In the listing below, substitute "option" for "suggestion" across the stretch from the line containing "800x662 pixels. Task: Select" through the line containing "pos(225,39)", and return only those lines with nothing else changed. Leave the pictures out.

◇ ◇ ◇

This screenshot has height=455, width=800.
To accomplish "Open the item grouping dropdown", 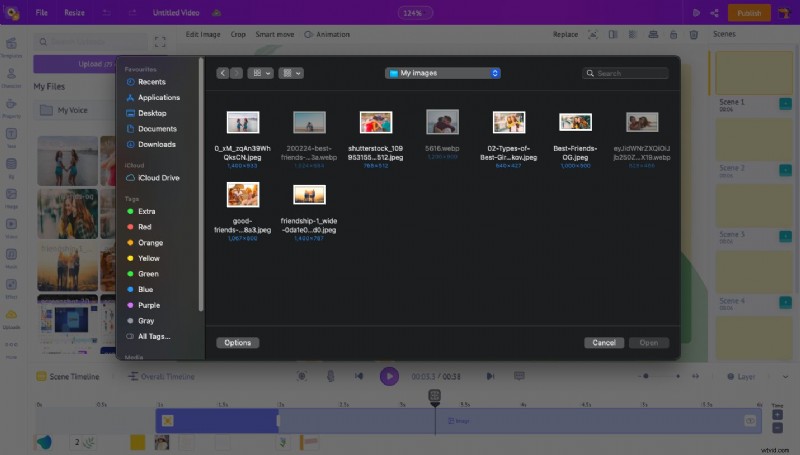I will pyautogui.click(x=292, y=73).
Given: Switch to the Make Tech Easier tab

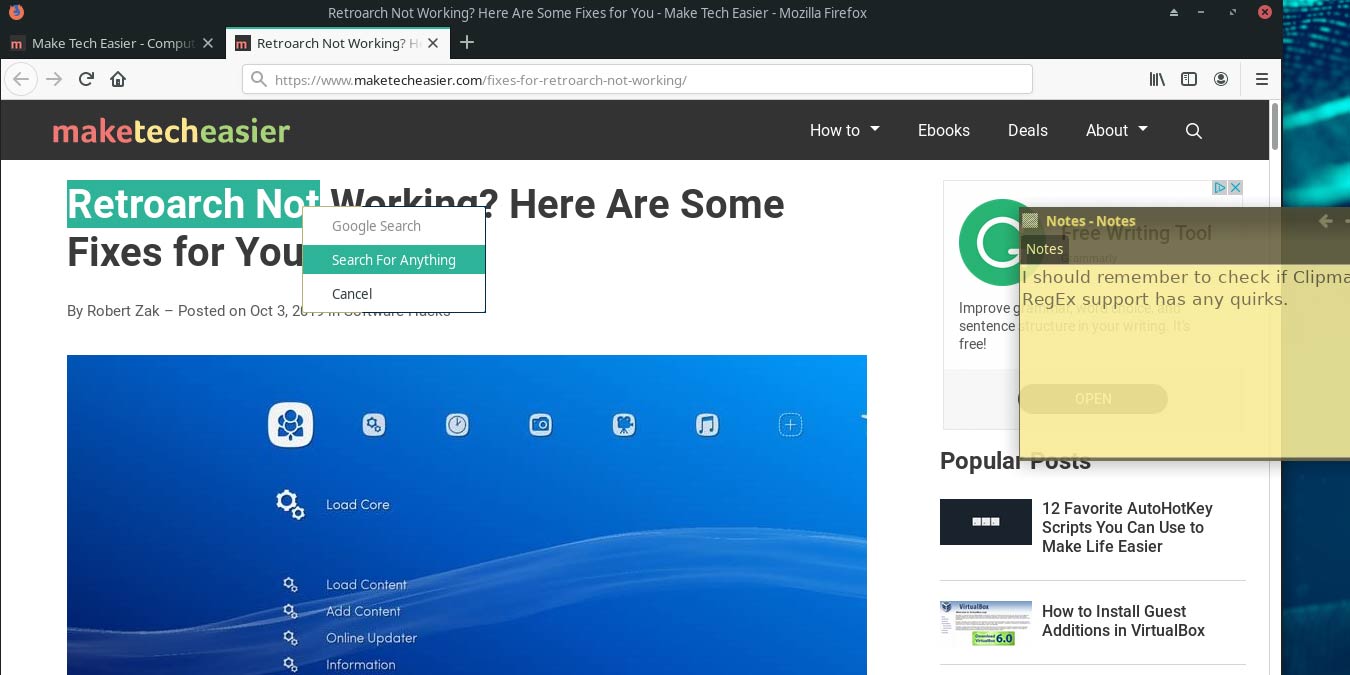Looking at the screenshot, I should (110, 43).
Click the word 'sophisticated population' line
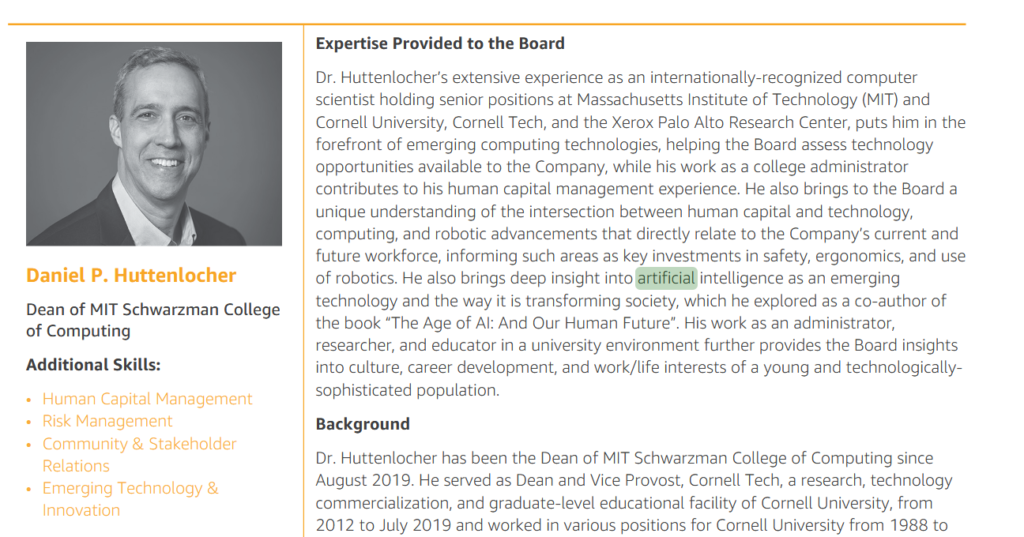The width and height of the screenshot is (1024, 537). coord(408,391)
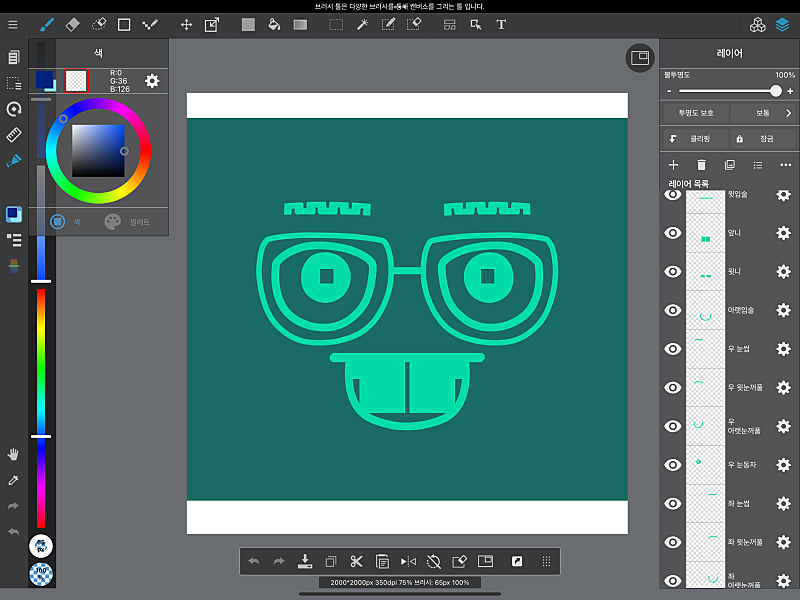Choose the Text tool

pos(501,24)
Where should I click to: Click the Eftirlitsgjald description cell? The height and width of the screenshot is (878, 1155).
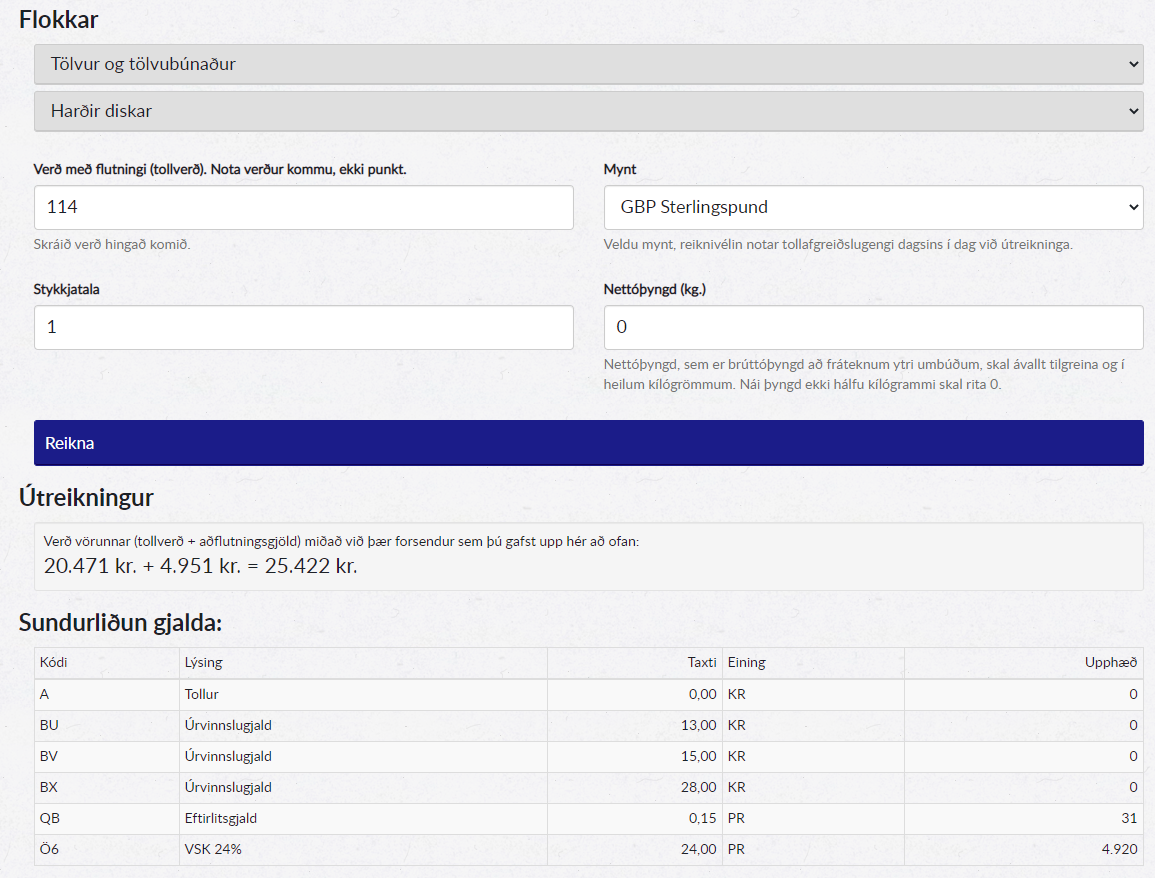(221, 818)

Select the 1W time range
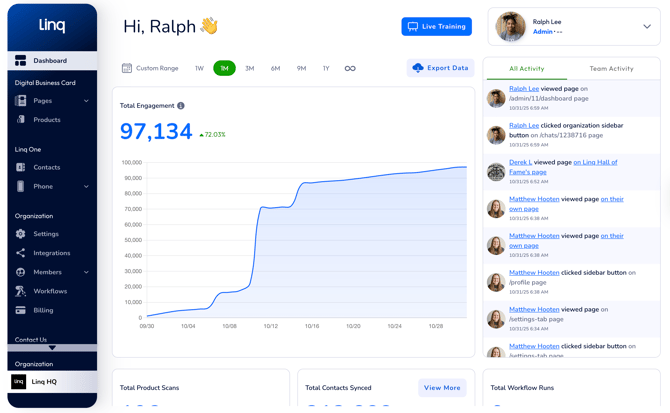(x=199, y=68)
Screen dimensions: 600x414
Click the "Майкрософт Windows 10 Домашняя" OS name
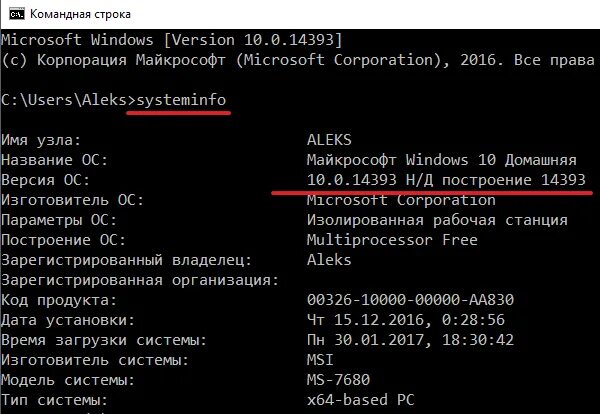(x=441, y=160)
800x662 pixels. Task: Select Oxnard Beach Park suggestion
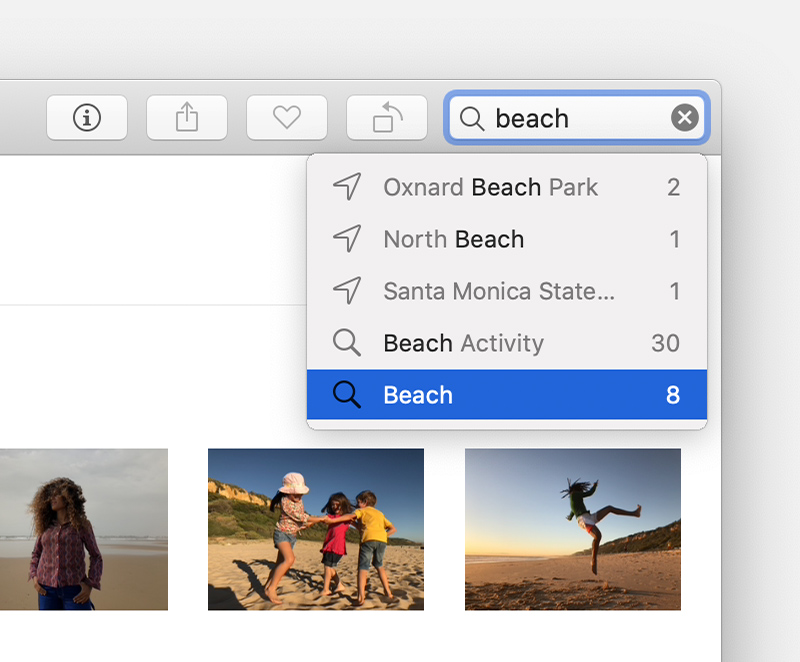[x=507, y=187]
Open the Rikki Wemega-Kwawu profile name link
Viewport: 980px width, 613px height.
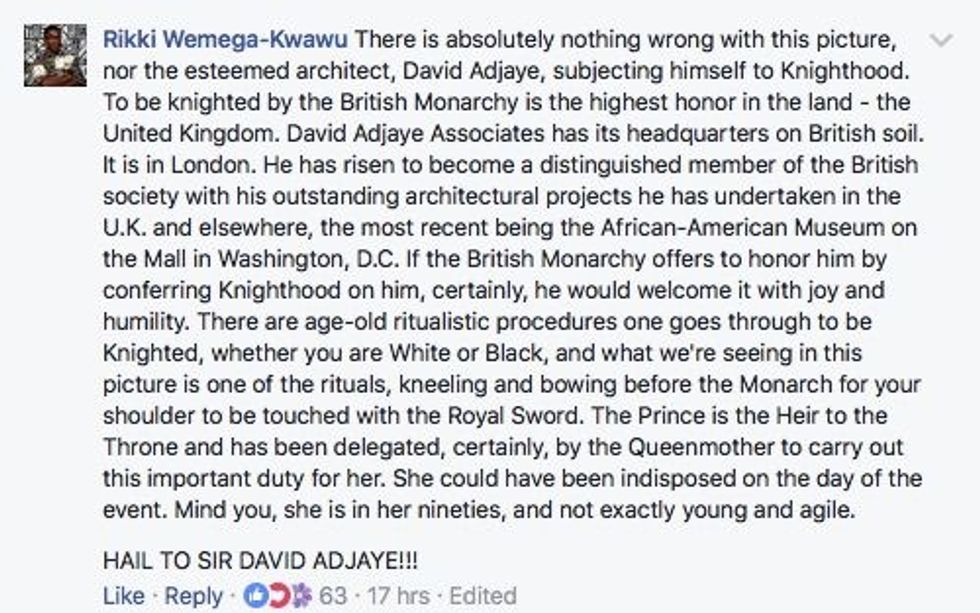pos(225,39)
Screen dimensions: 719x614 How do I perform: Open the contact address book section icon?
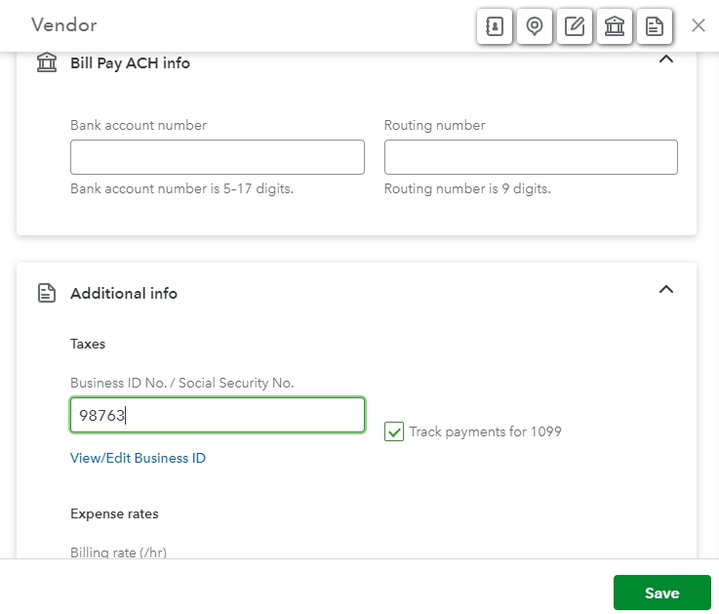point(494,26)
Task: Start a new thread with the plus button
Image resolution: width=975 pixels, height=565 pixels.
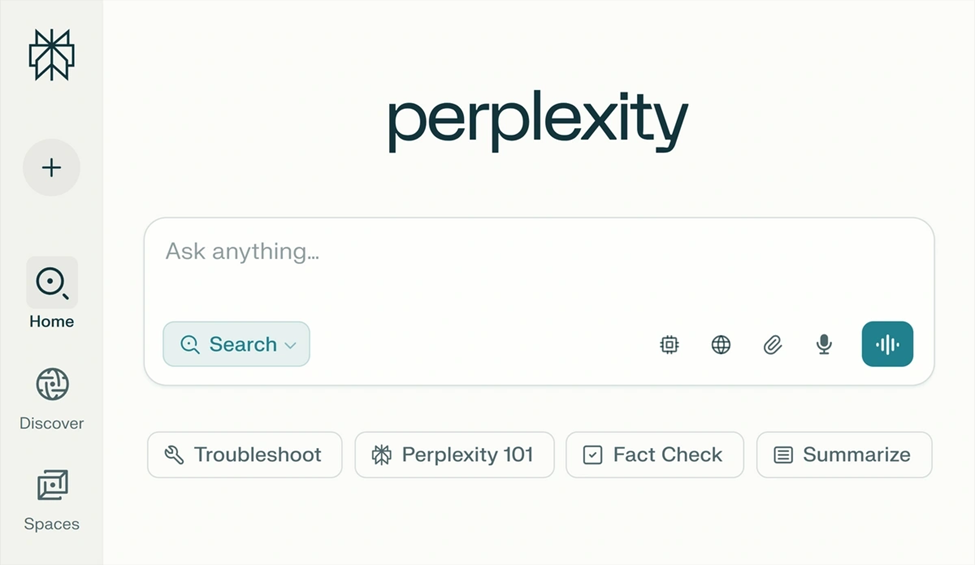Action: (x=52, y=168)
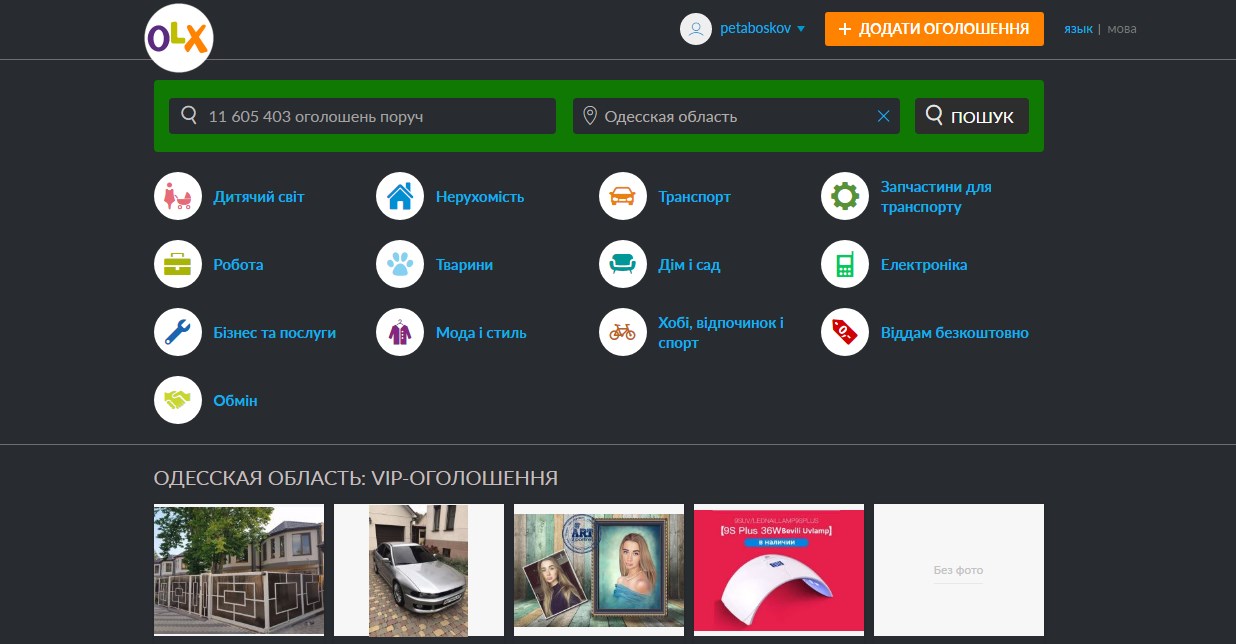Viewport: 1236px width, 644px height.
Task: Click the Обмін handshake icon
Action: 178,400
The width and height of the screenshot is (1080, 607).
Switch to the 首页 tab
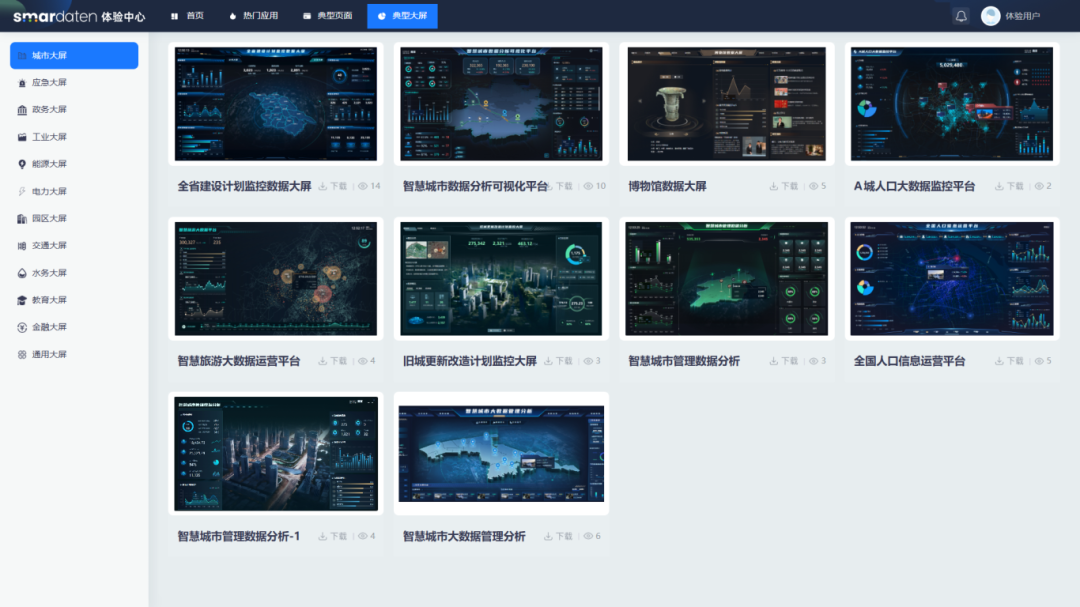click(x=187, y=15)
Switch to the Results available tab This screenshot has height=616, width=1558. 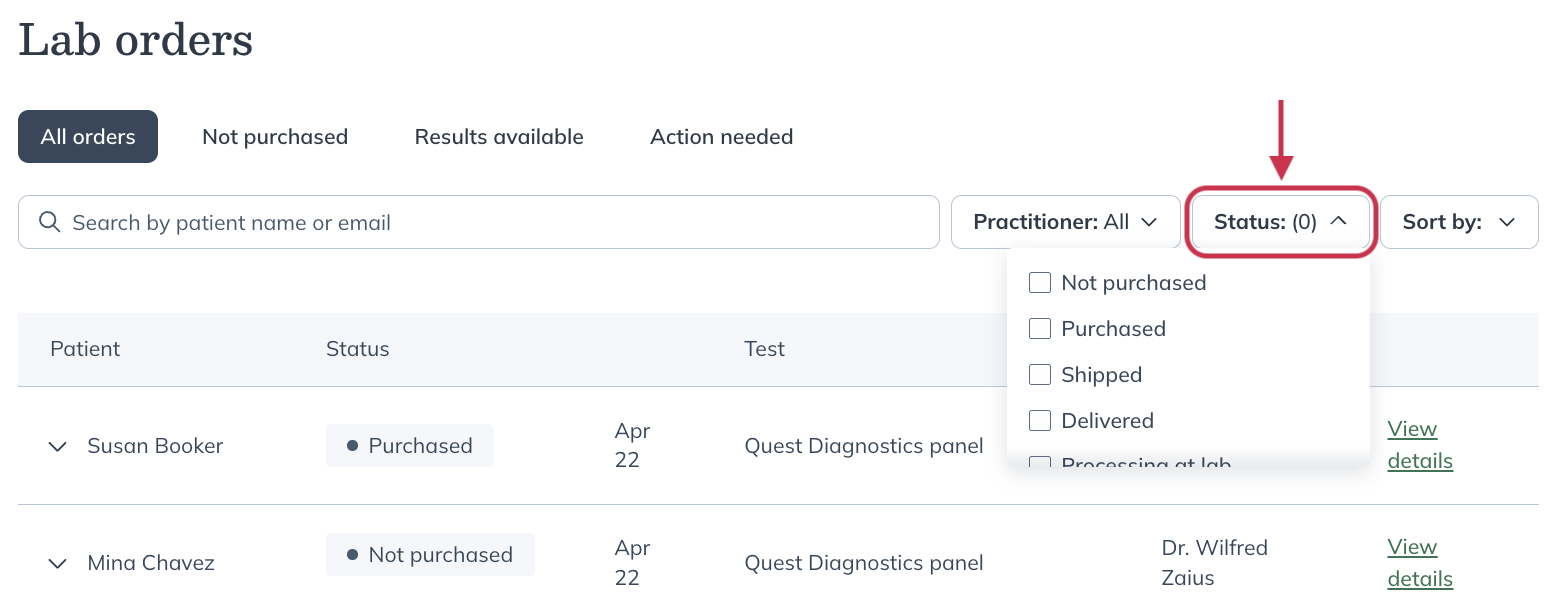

◇ ◇ ◇

WRITTEN ANSWER:
800x662 pixels. Task: Select Oxnard Beach Park option
[x=507, y=187]
Open the Rikki Wemega-Kwawu profile name link
Viewport: 980px width, 613px height.
pos(225,39)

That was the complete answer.